Extracted text:
=====

In this section, I wanted to synthesize a simple Bluespec full adder and inspect the resulting Verilog files and synthesis outputs. I also wanted to test whether the choice in boolean or bitwise operators made a difference in the resulting circuit like it did for the Verilog full adder.

Implementing in Bluespec gives us some more design choices. Bluespec’s richer type system distinguishes between booleans Bool and bits Bit#(1). Typically, I would prefer the bitwise implementation because semantically, the bits of a full adder generally represent parts of larger bit vector operands and sums.

But like in the above Verilog case, there may be performance implications in our downstream tools for using boolean versus bitwise operators. Until such a time that the performance quirk gets optimized out, I need to weigh the trade-offs between a more performant circuit with the boolean implementation, versus semantic accuracy with the bitwise implementation.

It may even turn out that it’s easier to work with the bitwise implementation, or that the quirk only appears when we’re synthesizing the full adder directly and not as a component. Because it’s only two gates, I’m leaning toward using the bitwise implementation for future components. In this section, we test both.

Switching between boolean and bitwise in Bluespec is a little trickier than in Verilog because I need to not only change the operators, but also the types. If you want the bitwise implementation, just replace Bool with Bit#(1) and the operators !=, &&, and || with ^, &, and |.

typedef struct {
    Bool sum;
    Bool c_out;
} FullAdderResult deriving (Bits, Eq);

interface FullAdder;
    method FullAdderResult exec(Bool a, Bool b, Bool c_in);
endinterface

(* synthesize, always_enabled, no_default_reset *)
module mkFullAdder(FullAdder);
    method FullAdderResult exec(Bool a, Bool b, Bool c_in);
        return FullAdderResult {
            sum : a != b != c_in,  // no logical xor
            c_out : (a&&b) || (a&&c_in) || (b&&c_in)
        };
    endmethod
endmodule

For such a simple design, the Bluespec generates identical circuits as the corresponding (bitwise or boolean) implementations in Verilog, so I don’t bother reproducing the synthesis logs.

There are some minor differences in the visualizations:

The ordering of the operands (doesn’t matter in a full adder),
The {sum, c_out} are bused into a 2-bit output, and
If we don’t include no_default_reset and always_enabled attributes, there would be an unused RST_N and RDY_exec driver on the visualization.
- In the following visualizations, I omitted the attributes, so they don’t correspond exactly with the above excerpt. So, imagine there’s only the synthesize attribute.

Notice that the operands are prefixed with exec. That’s because this whole circuit corresponds to the exec method of the module. We’d have a different looking circuit if we had other methods or rules to synthesize.

Bitwise Implementation

SVG diagram of bitwise Bluespec full adder

Boolean Implementation

SVG diagram of boolean Bluespec full adder

You may also notice the unused RDY_exec. We can remove it by adding the always_enabled attribute next to the synthesize attribute, and it’ll be gone. It wouldn’t change the resulting circuit’s delay or area, since the unused RDY_exec signal gets optimized out anyway.

=====

Data:
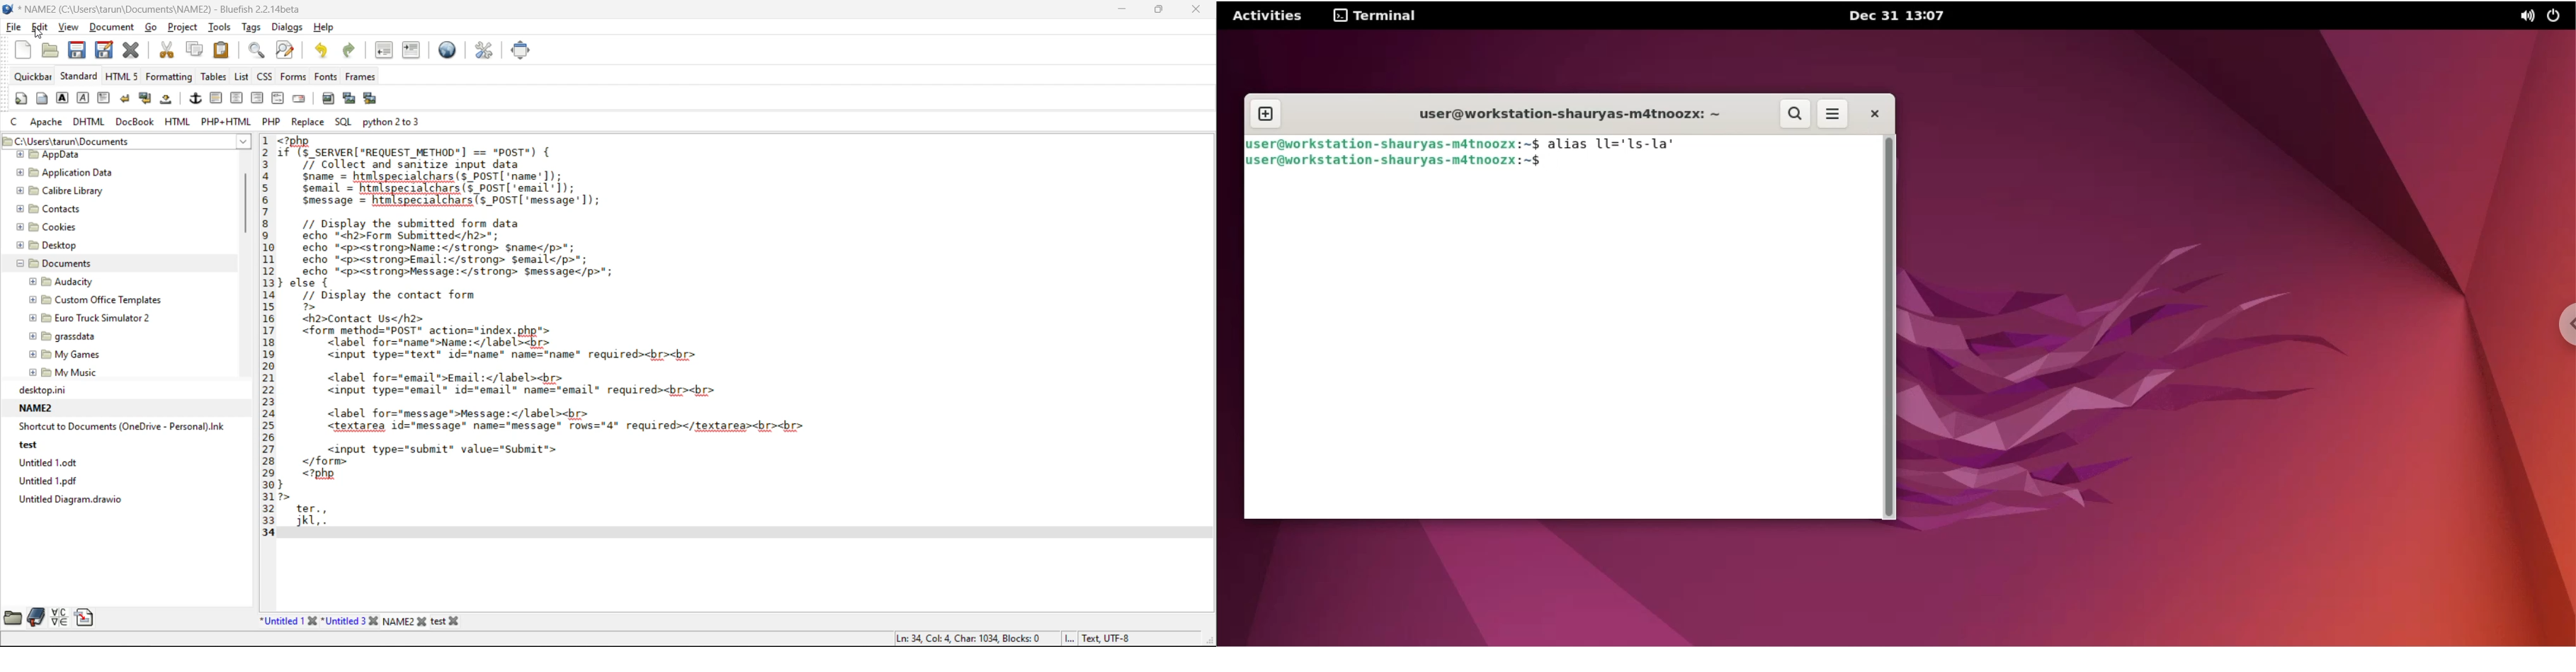 This screenshot has width=2576, height=672. Describe the element at coordinates (270, 120) in the screenshot. I see `php` at that location.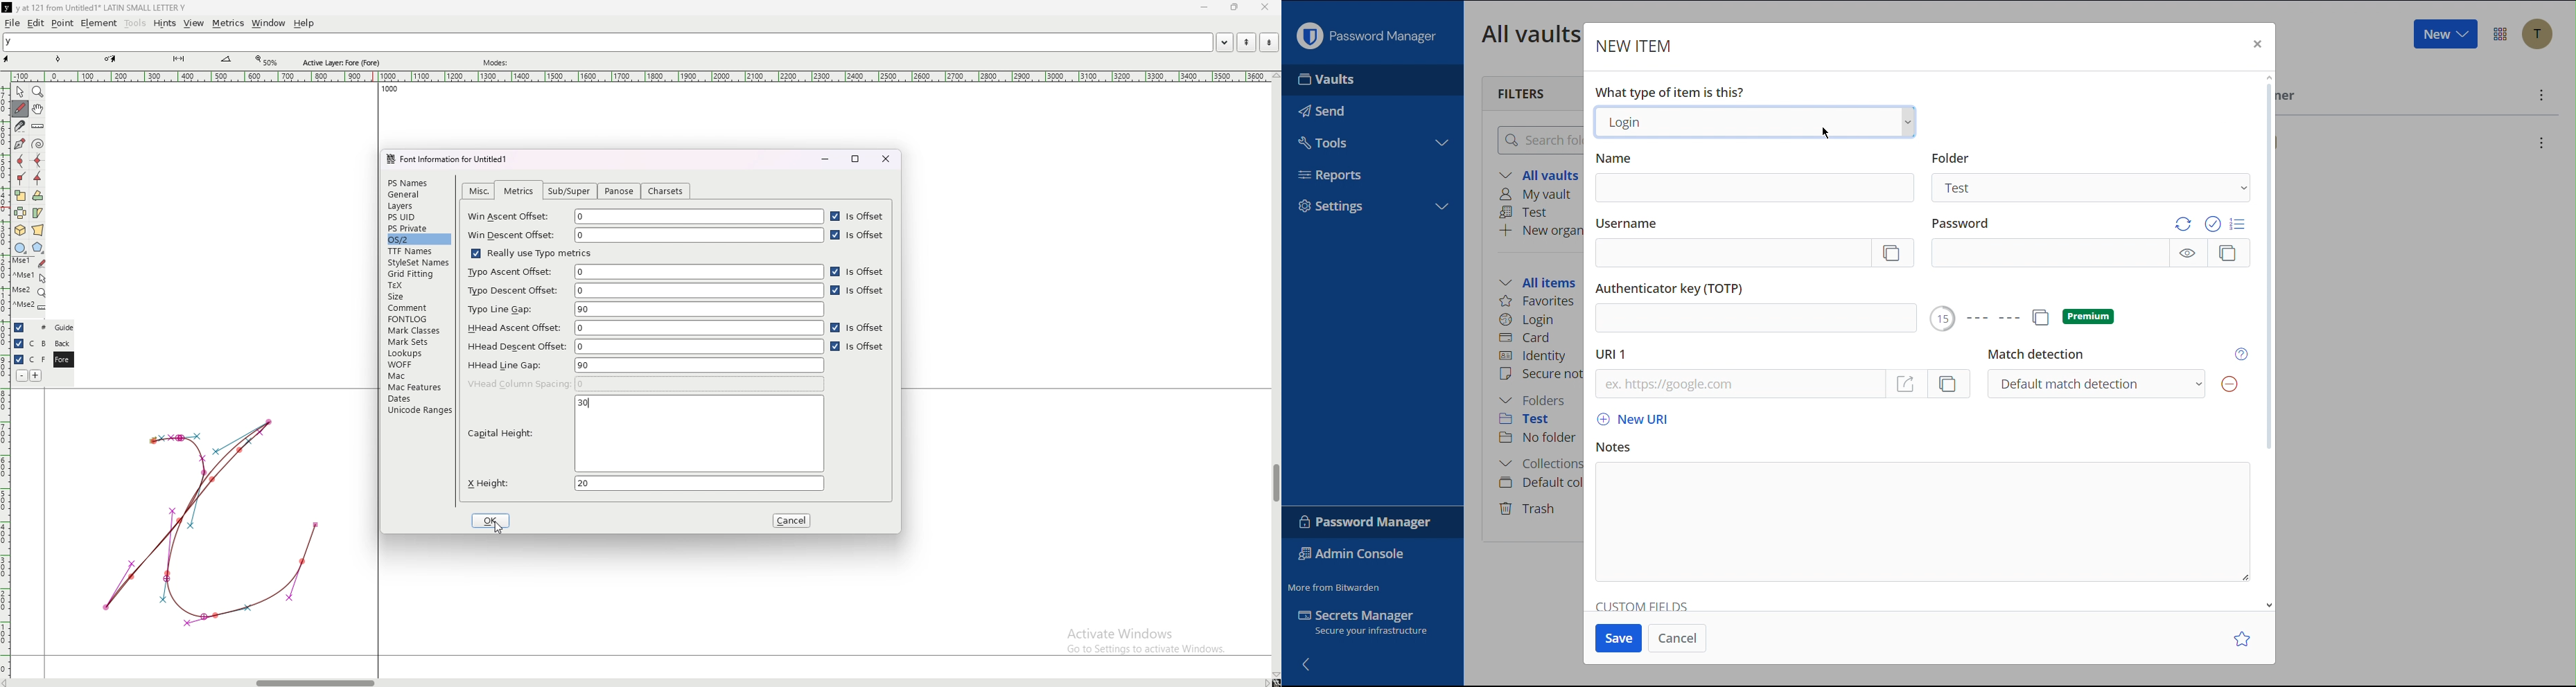  Describe the element at coordinates (1527, 33) in the screenshot. I see `All Vaults` at that location.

=====

Requests:
1. Answer these from the Bluespec full adder text.
(a) Which Bluespec type does it give for bits, as distinct from Bool?
(b) Which operators replace !=, &&, and || in the bitwise implementation?
(c) What prefix appears on the operands in the visualizations?
2. Extend the Bluespec full adder text from where it stops.
The material has no role in any of this.

Outputs for the tasks:
1.
(a) Bit#(1)
(b) ^, &, and |
(c) exec

2.
We could further remove the unused CLK and RST_N ports with the attributes no_default_clock and no_default_reset. We won’t remove the clock since the synth tool requires a clock port to synthesize a module. But there’s no reason why we can’t remove the RST_N.

I add the no_default_reset and always_enabled attributes into the Bluespec excerpt above, but I’ve kept the drivers in the visualizations so you can see what I’m talking about.

Resulting Verilog Files

For the above visualizations, I didn’t add any attributes other than synthesize. To generate the following Verilog, I added the always_enabled, no_default_reset attributes (just like the Bluespec excerpt above).

These Verilog files are generated by the Bluespec compiler for use in downstream tools like synth, other Verilog synthesis tools, or Verilog simulators.

Note that I present these files in the reverse order as the visualizations above.

Boolean Implementation

The compiled Verilog for such a simple circuit as the boolean implementation of the full adder is very legible, though it uses Verilog 1995 style declaration. The calculation of the carry also uses a boolean simplification.

module mkFullAdder(CLK,

		   exec_a,
		   exec_b,
		   exec_c_in,
		   exec);
  input  CLK;

  // value method exec
  input  exec_a;
  input  exec_b;
  input  exec_c_in;
  output [1 : 0] exec;

  // signals for module outputs
  wire [1 : 0] exec;

  // value method exec
  assign exec =
	     { (exec_a != exec_b) != exec_c_in,
	       exec_a && (exec_b || exec_c_in) || exec_b && exec_c_in } ;
endmodule  // mkFullAdder (boolean implementation)

Bitwise Implementation

Unfortunately, the bitwise implementation doesn’t result in as legible a Verilog file. The compiler makes liberal use of internal signals and wire instantiations.

There’s no boolean simplification like above. I would’ve originally guessed the lack of simplification is why the design costs more gates, but we saw earlier that this happens even when we write directly in Verilog, and we’ll see later that we sometimes regain efficiency with some strange wrapping.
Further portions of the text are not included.